Directions = Will you output the entries below exactly, skipping every image they contain?

Given entries =

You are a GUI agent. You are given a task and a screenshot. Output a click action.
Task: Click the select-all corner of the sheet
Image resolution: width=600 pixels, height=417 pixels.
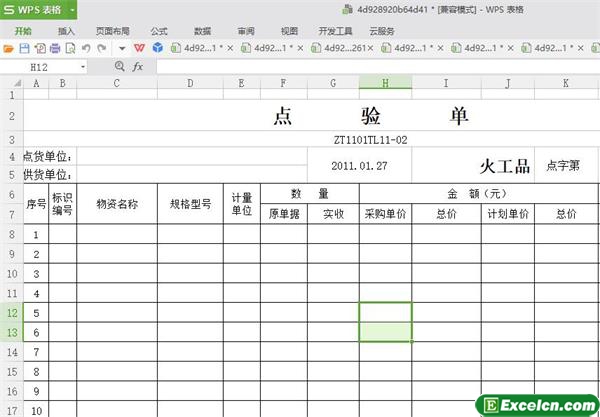click(10, 83)
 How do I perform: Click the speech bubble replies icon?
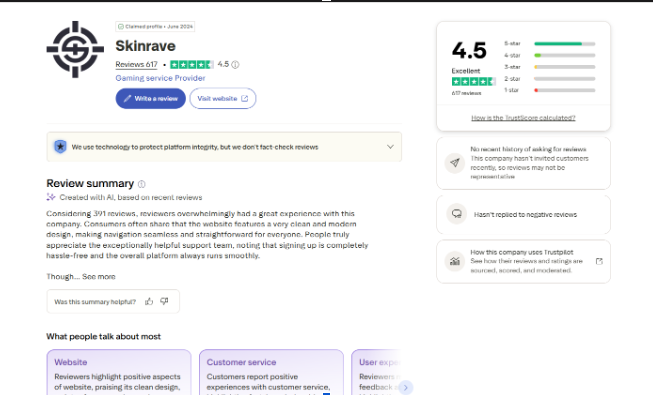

Output below =
You are a GUI agent. You are given a task and a screenshot. Output a click action.
Task: Click the select-all corner of the sheet
Image resolution: width=600 pixels, height=417 pixels.
click(10, 83)
 How do I perform: Click the speech bubble replies icon?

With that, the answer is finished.